Non stento a credere che tra un po’ il sistema collasserà, ma mi chiedo quanto ci vorrà per riabituarsi all’eventualità di non poter togliersi qualsiasi dubbio utilizzando wikipedia, prenotare i voli sul sito di ryanair, darsi gli appuntamenti in chat su gmail, comprare i libri su amazon, leggere le notizie su repubblica.it e spostarsi seguendo le indicazioni del navigatore satellitare.

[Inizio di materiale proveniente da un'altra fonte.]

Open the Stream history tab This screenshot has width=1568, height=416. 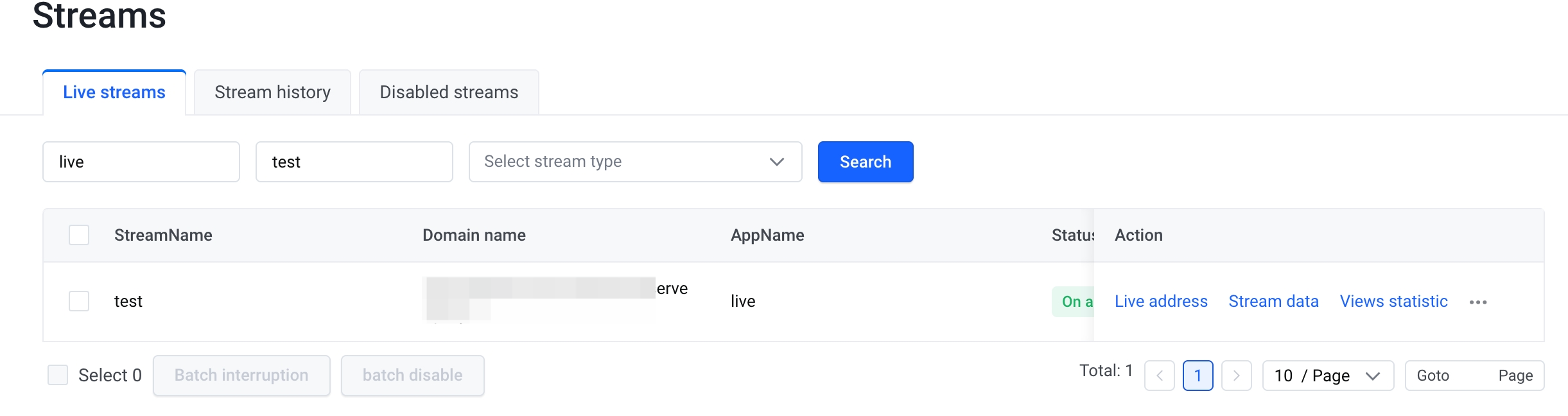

Forse poco, per chi ha passato metà della vita consultando libri in biblioteca, usando il telefono fisso per prendere appuntamenti e scrivendo appunti su quaderni formato A4. Io, conoscendomi, andrei nel panico totale per qualche settimana, ma qualche sinapsi mi funziona ancora e mi ricordo come si fa, quindi prima o poi riuscirei a riprendermi. Ma mi chiedo, chi si sta affacciando adesso alla vita adulta, attraverso gli ipad e le domande su yahoo! answers, ce la farà a smettere da un giorno all’altro a usare la comunicazione mediata e a tornare alla cara e vecchia trasmissione orale delle conoscenze?

Mi dicono che la soglia di attenzione nelle aule scolastiche (senza menzionare l’università, che mi viene subito un rigurgito di bile) è, negli ultimi anni, nettamente diminuita. Non lo metto in dubbio: quello è uno dei pochi posti in cui si apprende con lentezza (di mattina ti spiegano l’argomento in classe, di pomeriggio, a casa, si studia e qualche settimana più tardi c’è l’interrogazione) e un ragionamento può e deve essere più lungo di 160 caratteri. E poi ti viene richiesto un minimo di precisione e la rilettura delle cose aggiunge valore piuttosto che toglierne: concetti che, soprattutto nell’interazione sul web, sono diventati poco importanti. Più il messaggio è immediato, meglio è. E chi se ne frega se nella corsa mi sono dimenticato un accento o ne ho messo uno di troppo.

Le nuove generazioni (ahia, l’artrosi) sono meno attente, più imprecise, meno pazienti, si annoiano prima e vogliono tutto e subito? Questo mi spiegherebbe, almeno, il grande successo di Benedetta Parodi: non c’è tempo per cucinare come si deve, allora compro i cibi precotti, ché faccio prima, e fingo che sia nouvelle cuisine. Il giorno in cui internet si spegnerà e dovremo guardarci di nuovo negli occhi a lume di candela, solo chi conosce il trucchetto della pasta che va buttata quando l’acqua bolle sopravviverà. Oppure diventerà il capo della tribù e farà i miliardi (e tutto ricomincerà daccapo).